Dass die Internetseite pi-news.net ein islamophobes und ausländerfeindliches Klientel bedient, dürfte jedem vernünftig denkenden Menschen klar sein, der ab und zu dort vorbeischaut. Meines Erachtens bewegen sich die Beiträge dort ständig auf der Grenze zwischen widerlicher rechter Hetze bis hin zu echter Volksverhetzung, die Kommentare dort sind in jedem Fall mitunter strafrechtlich relevant. (Ich würde mich nicht wundern, wenn PI bereits heute unter ständiger Beobachtung durch den Verfassungsschutz stünde.)

Insofern ist es lobenswert und zeugt von echter Opfer- und Leidensbereitschaft, dass sich politischkorrekt.info mit den Machenschaften dieser Leute beschäftigt. Ich frage mich zwar, wie man das regelmäßig erträgt, ohne sich zu übergeben, aber offensichtlich geht es.

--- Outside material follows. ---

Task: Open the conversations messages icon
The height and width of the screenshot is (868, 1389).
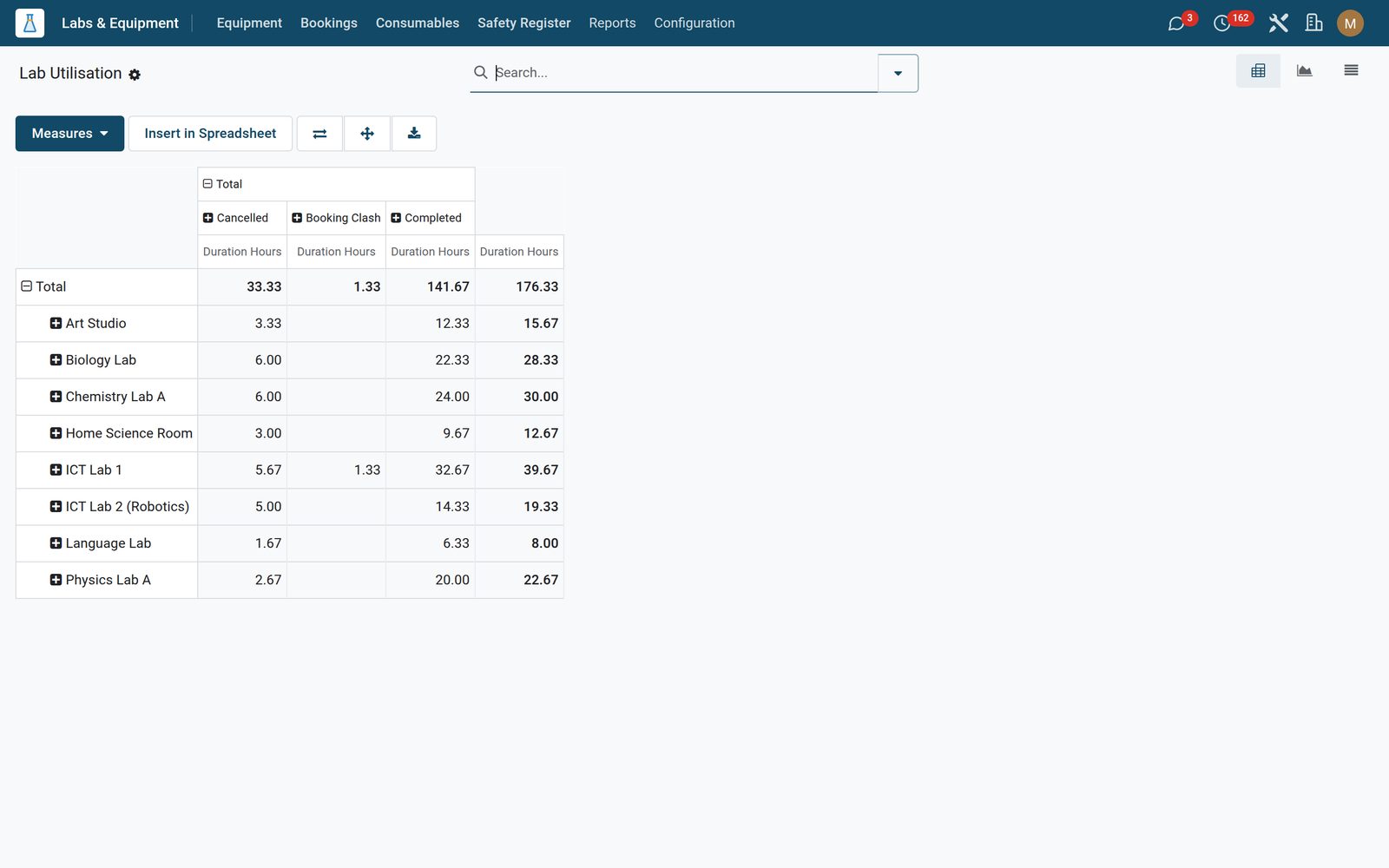Action: (1176, 23)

Etwas schwach finde ich in diesem Zusammenhang, dass auf die Anfrage bei den Fraktionsvorsitzenden der im Bundestag vertretenen Parteien via abgeordnetenwatch.de, ob PI bekannt sei und was man von dieser Webseite halte, lediglich das Büro von Renate Künast eine ausführliche und befriedigende Antwort geliefert hat. Die Büros von Guido Westerwelle und Oskar Lafontaine erklären lapidar, dass ihnen diese Webseite nicht bekannt sei. Gregor Gysi verfährt ebenso, was jedoch insoweit erstaunlich ist, als dass sein Name unter einer Kleinen Anfrage an die Bundesregierung zu eben dieser Webseite steht. Verschwörungstheoretiker und dann auch noch vergesslich. Das kann nicht gut gehen.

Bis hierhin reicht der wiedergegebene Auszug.